State secrecy law 特定秘密保護法 (連載第301回)

 喧々囂々(けんけんごうごう)たる非難の中で特定秘密保護法が成立した。海外メディアはその名称をstate secrecy law(国家秘密法)などと英訳している。十分な審議を尽くさなかったその成立経緯や法律としての欠陥についてはさておき、法律で秘密が守られるものかと私はかねがね疑問に思っている。

 人に秘密を守らせるのは、法律や契約に基づく強制や罰則ではなく、各人の信義や職業倫理だ。市井のしがない翻訳者の私も仕事柄、顧客情報の守秘は厳守している。米国の企業あたりはよく秘密保持契約(Non-Disclosure Agreement, NDA)の締結を求めてくるが、そんなものはなくても、顧客の秘密を守るのは当然のことだ。私は、顧客から依頼された仕事の内容はおろか、その社名さえ漏らしたことはない。それがプロのフリーランスの矜持だ。まして政治家や公務員たるもの、祖国の安全や平和を損ないかねない秘密の漏洩に加担するなど、そもそもあってはならぬことだ。

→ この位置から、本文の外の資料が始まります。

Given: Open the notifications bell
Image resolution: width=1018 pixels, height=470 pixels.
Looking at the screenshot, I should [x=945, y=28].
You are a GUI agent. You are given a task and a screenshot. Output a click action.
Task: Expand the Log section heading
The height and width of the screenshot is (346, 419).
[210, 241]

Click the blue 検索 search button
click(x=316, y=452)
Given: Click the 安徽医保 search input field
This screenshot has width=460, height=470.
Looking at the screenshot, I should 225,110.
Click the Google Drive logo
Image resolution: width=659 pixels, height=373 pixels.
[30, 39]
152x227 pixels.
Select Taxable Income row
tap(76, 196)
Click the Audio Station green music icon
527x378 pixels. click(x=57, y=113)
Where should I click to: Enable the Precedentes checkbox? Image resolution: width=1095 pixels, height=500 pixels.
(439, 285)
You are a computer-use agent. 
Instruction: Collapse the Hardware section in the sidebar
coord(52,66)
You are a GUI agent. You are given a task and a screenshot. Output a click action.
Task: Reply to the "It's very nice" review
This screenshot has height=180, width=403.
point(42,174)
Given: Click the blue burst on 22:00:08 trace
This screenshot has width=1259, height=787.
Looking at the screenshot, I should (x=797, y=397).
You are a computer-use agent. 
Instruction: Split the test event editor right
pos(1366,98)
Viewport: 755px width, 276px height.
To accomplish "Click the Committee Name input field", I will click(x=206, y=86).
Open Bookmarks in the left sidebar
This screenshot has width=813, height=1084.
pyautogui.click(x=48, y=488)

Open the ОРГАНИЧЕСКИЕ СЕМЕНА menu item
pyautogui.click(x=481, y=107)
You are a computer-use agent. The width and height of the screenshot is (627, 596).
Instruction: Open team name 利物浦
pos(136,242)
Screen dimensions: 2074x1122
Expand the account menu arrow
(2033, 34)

 法律で縛ろうとするのは、公僕が互いに、あるいは国民を信用していないからだろうか。一部の公務員の不行状を見ると、それもわからないでもない。だが、信用してもらえないほうとしては面白くない。私自身の経験で言えば、NDAの文面をいちいち読まされ署名させられるよりは、黙って自分を信用してくれたほうが気持ちよく仕事を受けられる。

 秘密というものはそもそも、それに接する人数が少ないほうが漏れにくい。守るべき秘密を文書で指定し、それを管理する役人、さらにその妥当性を審査する第三者機関(これも役人だとか)を置くなど仕組みが複雑になればなるほど、秘密を知る関係者の数は増える。これは、秘密を保護するという法律の目的と矛盾してはいないか。秘密を守りたいなら、その存在さえ知られないほうがいいのだ。

 秘密を窃取しようとする外国の間諜は、捕まえて取り調べようにもその身分は往々にして外交官(diplomat)となっているから、不逮捕特権により、せいぜい国外退去処分にしかできない。海外に拠点を置く盗聴犯に至っては、特定すらできまい。となると、法に触れて捕縛されるのは、金で雇われた下っ端の手先だけだろう。

 特定秘密保護法に何か意味があるとすれば、法の体裁を整えて同盟国に示したことか。多分に形式的なNDAに署名させられるのにどこか似ている。それ以外には、元CIA職員のスノーデン某のように、政府の秘密を暴露した「裏切り者」に対する国家としての報復を合法化するくらいしか用を成さないように思われる。

 すったもんだの挙句に成立したあの法律は、我々国民にとってはあまり有意なものではなさそうだ。